Auth and Roles

Authentication is Auth0-based, but the app uses different Symfony firewalls for browser portals and API traffic.

Firewalls

Defined in app/config/packages/security.yaml:

Firewall	Pattern	Authenticator	Provider	Notes
`api_docs`	`^/api/docs`	none	none	Public API docs.
`api_v2_docs`	`^/api/v2/docs`	none	none	Public API v2 docs.
`portal`	`^/(supervisor	payroll	finance	electrician
`admin`	`^/(admin	login	auth	xero
`api`	`^/api`	`Auth0Authenticator`	`UserProvider`	Stateless JWT API.
`main`	fallback	default lazy	`UserProvider`	Fallback for non-API routes.

Important rules:

The code uses both broad user type and client/project relationships.

UserType decides the broad persona.
ClientMembershipRole decides client-scoped responsibilities.
Project.clientSupervisors identifies users who can review work for a project.
Client.clientAdmins and PortalClientScopeService identify client-admin scope.
Project assigned electricians/users identify who can submit work.

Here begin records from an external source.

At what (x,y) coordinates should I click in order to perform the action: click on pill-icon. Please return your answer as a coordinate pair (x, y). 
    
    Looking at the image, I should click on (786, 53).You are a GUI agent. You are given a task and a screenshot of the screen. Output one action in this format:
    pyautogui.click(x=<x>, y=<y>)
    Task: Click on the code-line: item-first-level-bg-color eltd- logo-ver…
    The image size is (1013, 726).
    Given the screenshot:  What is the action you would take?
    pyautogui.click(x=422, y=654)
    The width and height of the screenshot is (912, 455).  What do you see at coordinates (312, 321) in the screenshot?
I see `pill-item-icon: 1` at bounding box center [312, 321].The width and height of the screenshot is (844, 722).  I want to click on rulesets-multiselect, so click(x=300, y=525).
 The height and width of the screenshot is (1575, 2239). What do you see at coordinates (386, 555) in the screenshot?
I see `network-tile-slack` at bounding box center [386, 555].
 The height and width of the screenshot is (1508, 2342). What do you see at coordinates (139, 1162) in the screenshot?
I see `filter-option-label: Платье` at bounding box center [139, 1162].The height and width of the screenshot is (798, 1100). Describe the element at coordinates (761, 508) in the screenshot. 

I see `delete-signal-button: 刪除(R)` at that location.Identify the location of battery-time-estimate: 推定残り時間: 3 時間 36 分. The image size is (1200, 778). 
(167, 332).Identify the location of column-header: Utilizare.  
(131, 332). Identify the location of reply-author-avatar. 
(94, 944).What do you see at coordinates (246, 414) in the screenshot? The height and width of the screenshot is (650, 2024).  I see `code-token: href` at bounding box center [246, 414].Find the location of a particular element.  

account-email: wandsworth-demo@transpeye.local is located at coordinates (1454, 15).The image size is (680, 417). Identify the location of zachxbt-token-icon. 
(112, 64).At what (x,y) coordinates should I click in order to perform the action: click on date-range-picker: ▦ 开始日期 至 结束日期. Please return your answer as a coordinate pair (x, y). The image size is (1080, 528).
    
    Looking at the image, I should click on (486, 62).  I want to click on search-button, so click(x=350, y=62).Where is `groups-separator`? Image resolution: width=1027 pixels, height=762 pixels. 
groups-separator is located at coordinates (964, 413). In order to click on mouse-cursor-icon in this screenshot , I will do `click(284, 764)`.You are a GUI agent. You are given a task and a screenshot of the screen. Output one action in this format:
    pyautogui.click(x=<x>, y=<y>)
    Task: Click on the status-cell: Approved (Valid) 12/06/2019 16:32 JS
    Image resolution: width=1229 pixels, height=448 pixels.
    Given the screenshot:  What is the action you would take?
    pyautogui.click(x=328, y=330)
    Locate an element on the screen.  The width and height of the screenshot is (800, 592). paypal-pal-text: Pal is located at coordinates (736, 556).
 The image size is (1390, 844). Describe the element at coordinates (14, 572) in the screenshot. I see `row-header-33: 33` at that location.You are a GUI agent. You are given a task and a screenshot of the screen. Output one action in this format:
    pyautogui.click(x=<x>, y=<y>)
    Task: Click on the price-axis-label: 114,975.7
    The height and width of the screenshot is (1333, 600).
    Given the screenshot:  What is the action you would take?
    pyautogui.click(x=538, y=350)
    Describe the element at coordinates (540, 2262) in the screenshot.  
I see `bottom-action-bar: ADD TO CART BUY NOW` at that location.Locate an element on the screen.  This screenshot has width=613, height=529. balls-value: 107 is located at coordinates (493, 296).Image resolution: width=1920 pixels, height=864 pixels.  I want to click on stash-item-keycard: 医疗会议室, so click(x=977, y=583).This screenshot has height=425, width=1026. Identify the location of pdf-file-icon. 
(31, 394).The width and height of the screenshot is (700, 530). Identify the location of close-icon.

TimesheetEditPolicy centralizes which roles can edit which timesheet fields:

Actor	Allowed edits
Platform Admin	Any field.
Electrician owner	Any field only while the timesheet is `draft` or `rejected`.
Supervisor	Job code, cost code, status, signature, and location fields, only before sign-off. Status transition is restricted to accepted or rejected from submitted/accepted.
Client Admin	Job code and cost code only, and only before approval.
Payroll	No direct timesheet editing through this policy.

Changes are logged by TimesheetChangeLogger as one TimesheetChangeLog row per changed field path, grouped by a change-set UUID.